The Section for Women Faculty of the Academic Engagement Network (AEN), a nonprofit that advocates academic freedom and open exchange in higher education, noted in its letter that since the Palestinian terror group’s onslaught, the NWSA has issued two statements attacking Israel’s military response, neither of which mentioned Hamas’ female victims or the 240 people abducted as hostages to Gaza. Beyond the kidnappings, Hamas terrorists murdered 1,200 people, mostly civilians, and injured thousands more.
NWSA’s silence, AEN argued, is a seismic moral failure.
“We are outraged by the NWSA’s abandonment of women and girls who have experienced horrible atrocities and by its utter refusal to acknowledge the plight of Israeli women and girls in either its recent programming or public statements,” said the letter, which was shared with The Algemeiner. “The two statements that the NWSA released on Oct. 11 and Oct. 31 condemn Israel’s military response to the Hamas massacre yet fail to denounce the brutality of Hamas terrorists, who were given orders to rape.”
It added that in refusing to condemn Hamas, NWSA alienated Jewish academics and students of women’s studies — a problem, the group explained, that goes back to 2015, when NWSA endorsed the boycott, divestment, and sanctions (BDS) movement against Israel. The BDS movement seeks to isolate Israel from the international community as a step toward the Jewish state’s eventual elimination.

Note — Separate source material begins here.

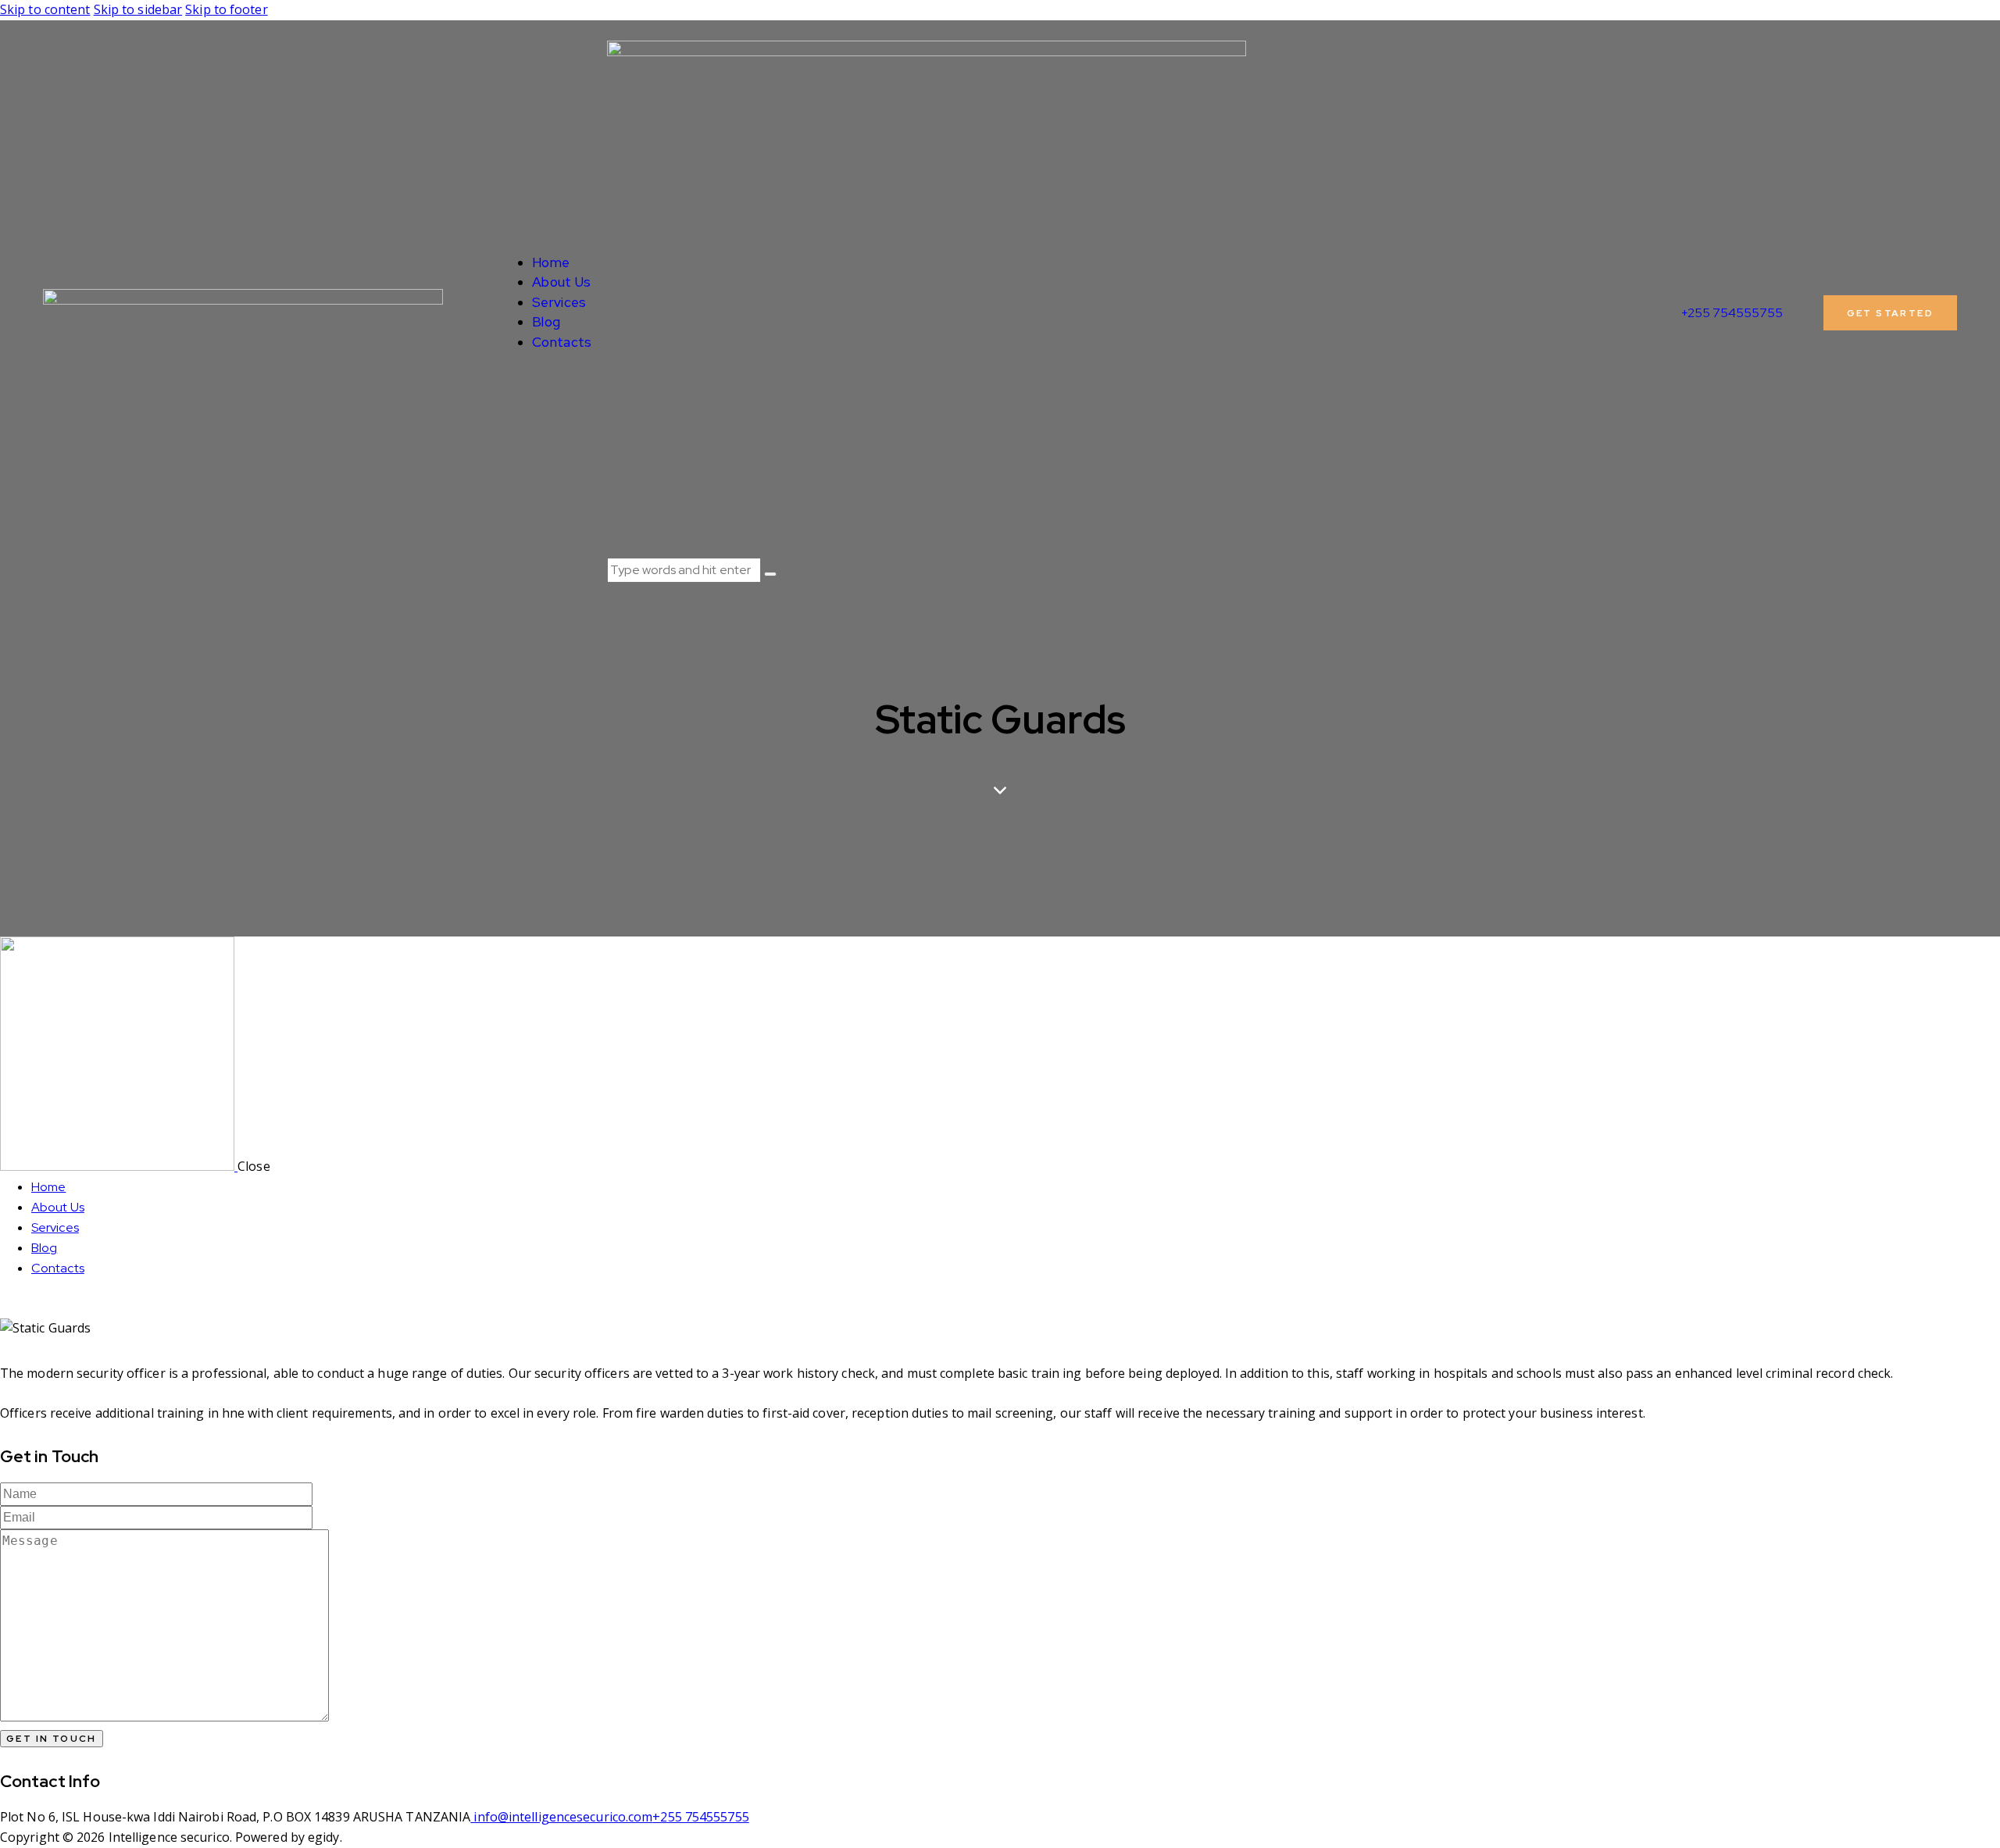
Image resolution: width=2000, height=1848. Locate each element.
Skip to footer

“We are deeply concerned that on account of this indefensible position, Jewish scholars and students are now thoroughly ostracized from the association, and by extension, from the discipline of Gender Studies,” the letter continued. “Jewish feminist engagement in the NWSA has been in decline for a number of years. The organization’s professional standing has truly been diminished by its antisemitism.”
Beyond the NWSA, women’s groups and sexual assault centers on university campuses and even within the United Nations have been noticeably silent on well documented cases of Hamas terrorists raping Israeli girls and women, as well as other acts of sexual violence, during their Oct. 7 onslaught.
On Friday, AEN executive director Miriam Elman stressed during a conversation with The Algemeiner that recognizing the traumas Israeli women endured does not exclude advocating for Palestinian women whom Hamas denies basic economic and political freedoms through its enforcement of Sharia law.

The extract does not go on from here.